Rewrite the stretch from the line containing "Where should I" through the line containing "Click the Upload", switching every "arrow" to "chevron" and changing nothing else.

Data shown:
* start *

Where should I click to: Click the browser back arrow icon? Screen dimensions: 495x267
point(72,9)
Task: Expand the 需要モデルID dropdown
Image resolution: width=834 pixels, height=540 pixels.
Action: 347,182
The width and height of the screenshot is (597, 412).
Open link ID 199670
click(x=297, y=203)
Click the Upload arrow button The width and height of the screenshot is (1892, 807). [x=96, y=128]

* end *
* start *

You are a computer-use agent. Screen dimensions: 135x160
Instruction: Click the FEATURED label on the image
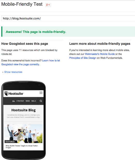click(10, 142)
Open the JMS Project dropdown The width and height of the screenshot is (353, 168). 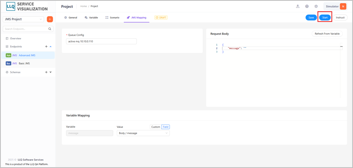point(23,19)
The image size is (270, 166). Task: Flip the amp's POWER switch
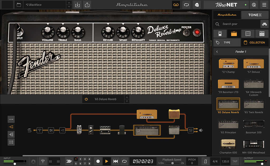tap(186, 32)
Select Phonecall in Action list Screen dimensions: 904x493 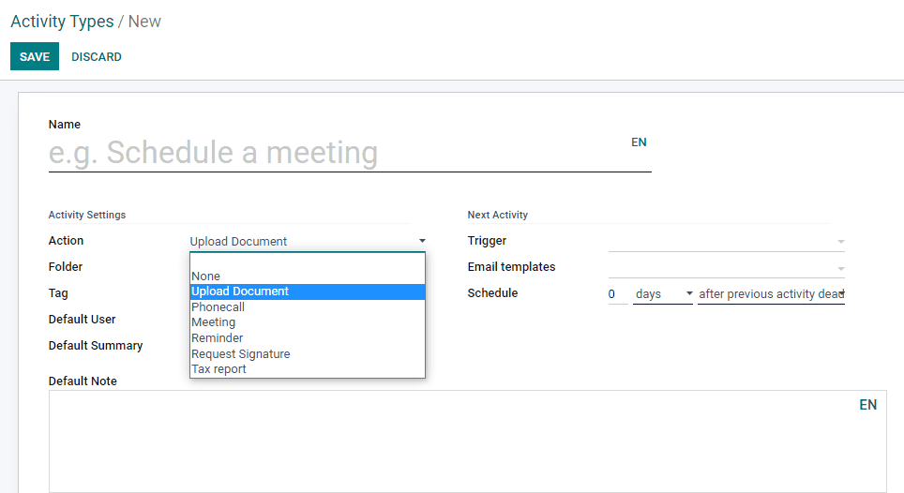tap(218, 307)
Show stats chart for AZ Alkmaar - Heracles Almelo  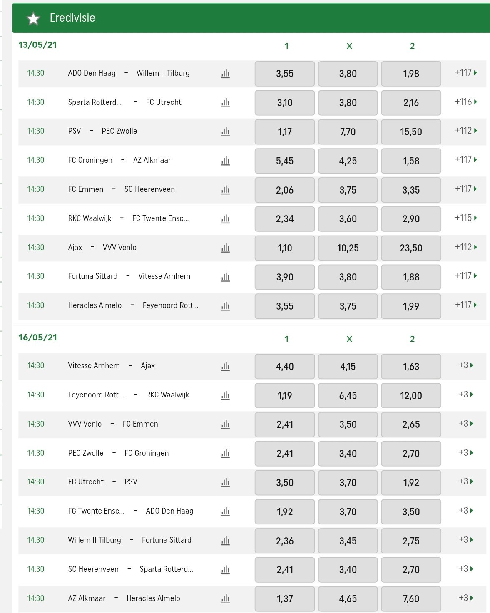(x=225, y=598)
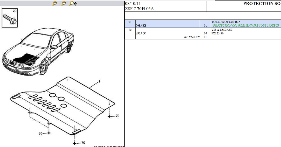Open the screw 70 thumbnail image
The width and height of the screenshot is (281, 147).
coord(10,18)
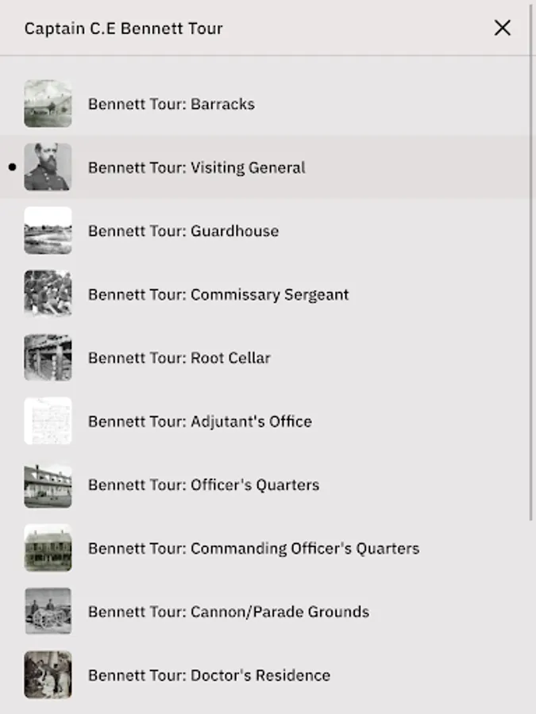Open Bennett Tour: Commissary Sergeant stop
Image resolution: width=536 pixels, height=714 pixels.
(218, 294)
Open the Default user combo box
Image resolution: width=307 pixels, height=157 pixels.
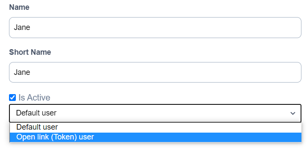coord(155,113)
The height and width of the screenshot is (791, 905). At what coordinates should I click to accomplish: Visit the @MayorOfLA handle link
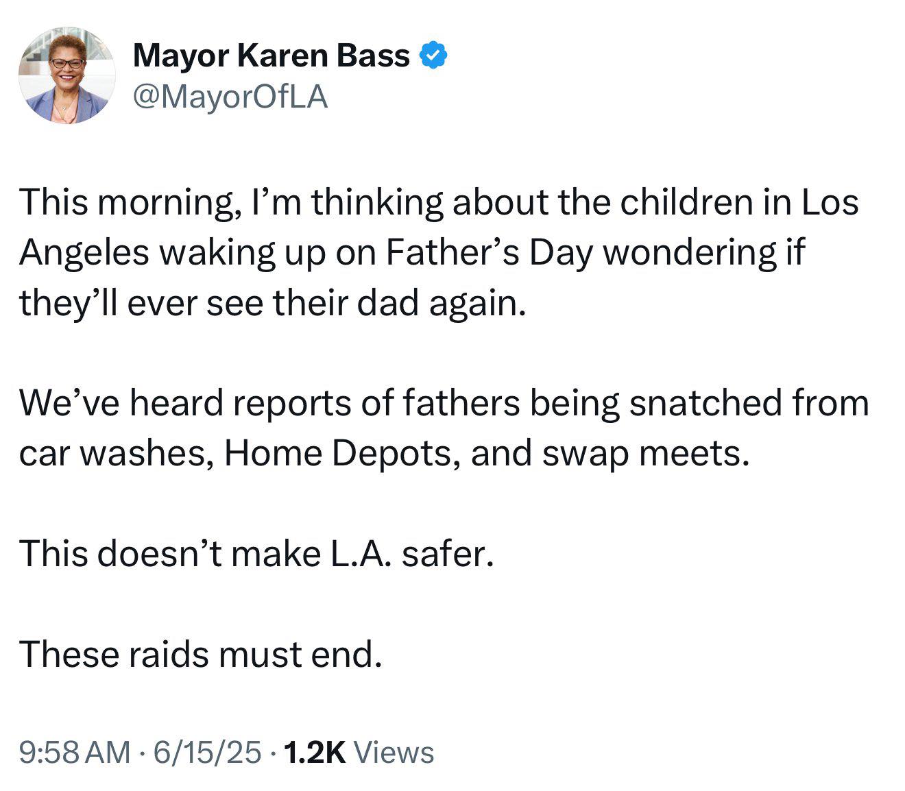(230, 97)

* end *
* start *

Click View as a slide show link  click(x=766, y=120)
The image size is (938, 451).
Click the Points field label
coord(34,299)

* end *

Exercise answer:
Where should I click to: Click the browser back chevron icon? Screen dimensions: 495x267
point(72,9)
Task: Expand the 需要モデルID dropdown
Image resolution: width=834 pixels, height=540 pixels.
Action: 347,182
The width and height of the screenshot is (597, 412).
Open link ID 199670
click(x=297, y=203)
Click the Upload chevron button The width and height of the screenshot is (1892, 807). [x=96, y=128]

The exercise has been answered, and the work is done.